What to produce:
Go through the records below and report each line with "Click" in it.

Records supplied:
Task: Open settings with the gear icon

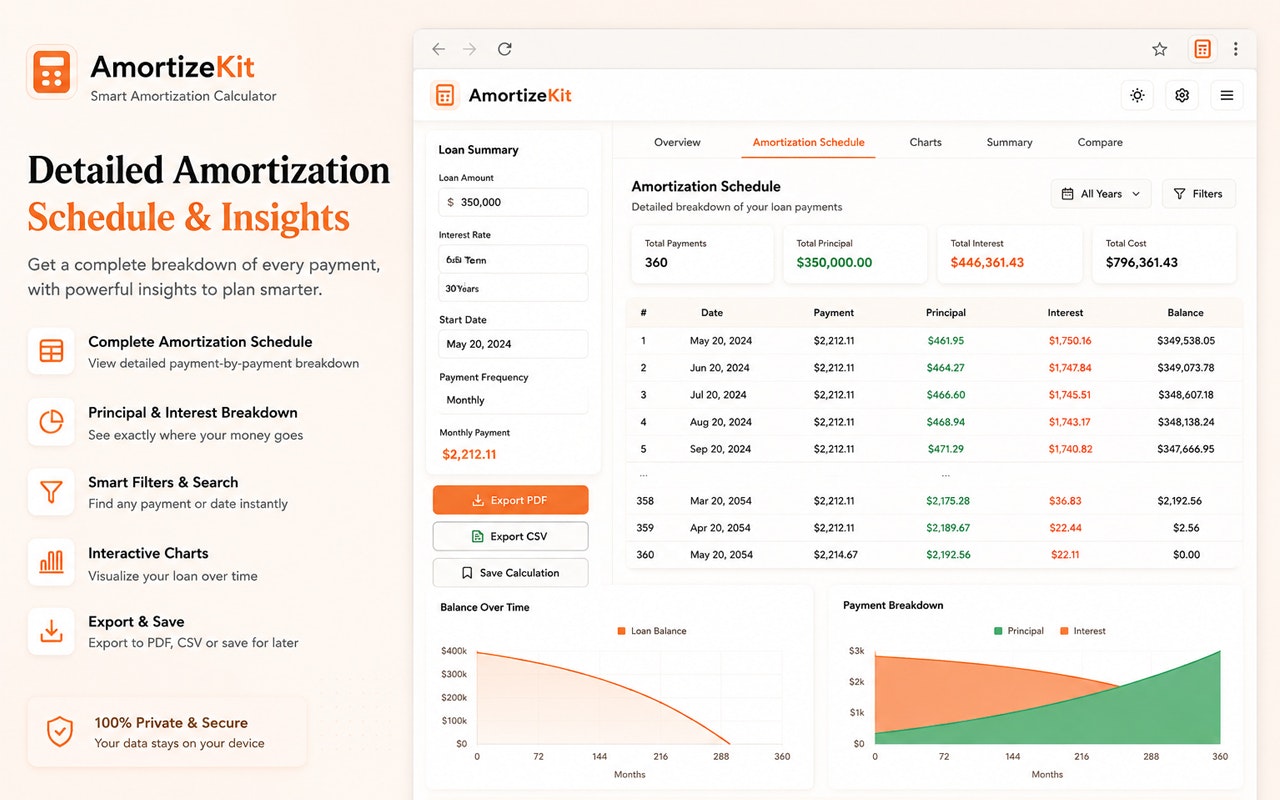Action: 1182,95
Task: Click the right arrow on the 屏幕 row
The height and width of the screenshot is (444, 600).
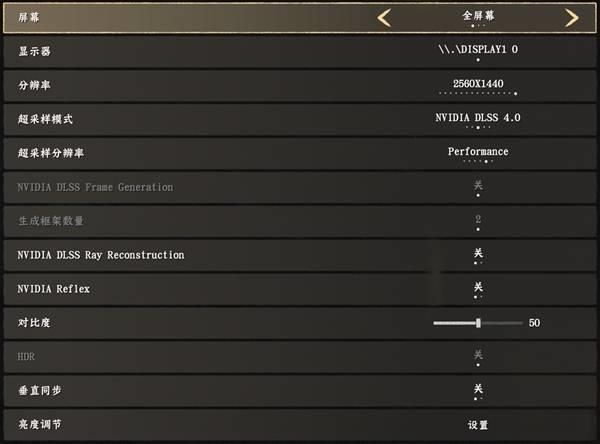Action: [x=571, y=17]
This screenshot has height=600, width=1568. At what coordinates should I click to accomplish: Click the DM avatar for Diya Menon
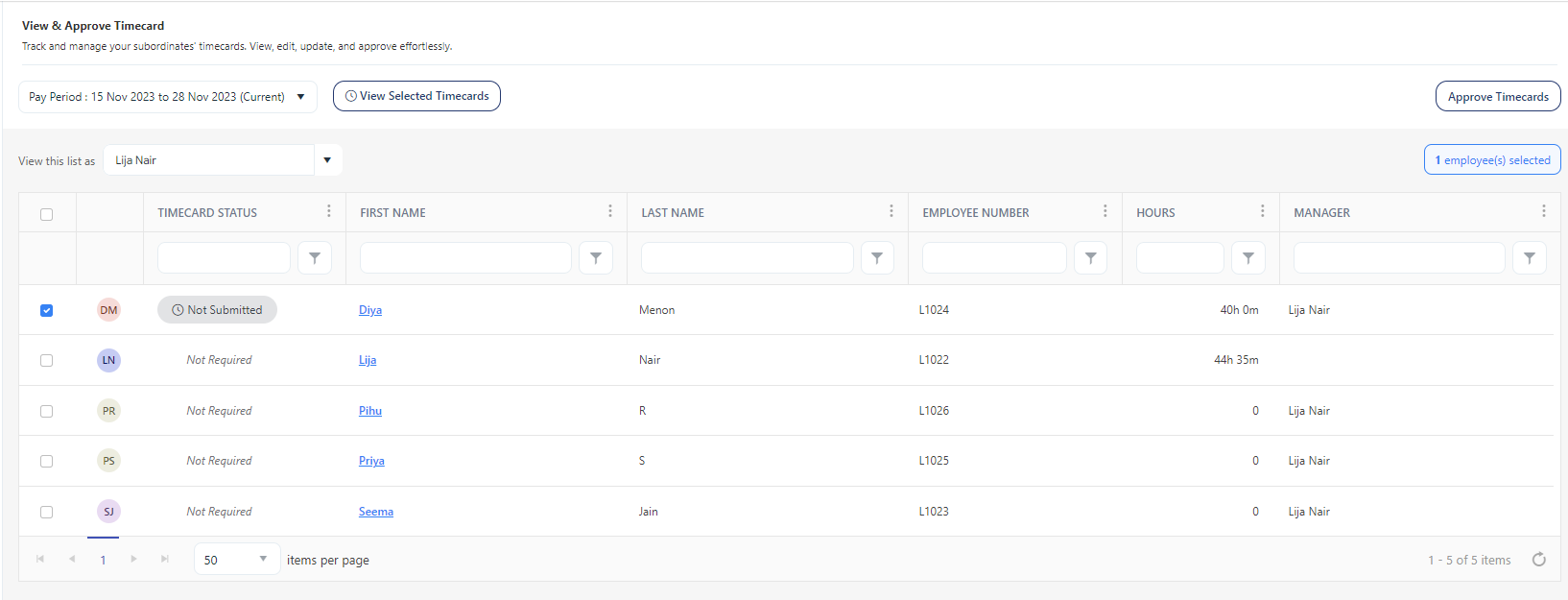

Task response:
Task: Click the right arrow on the 屏幕 row
This screenshot has height=600, width=1568. At what coordinates should I click to accomplish: Click the DM avatar for Diya Menon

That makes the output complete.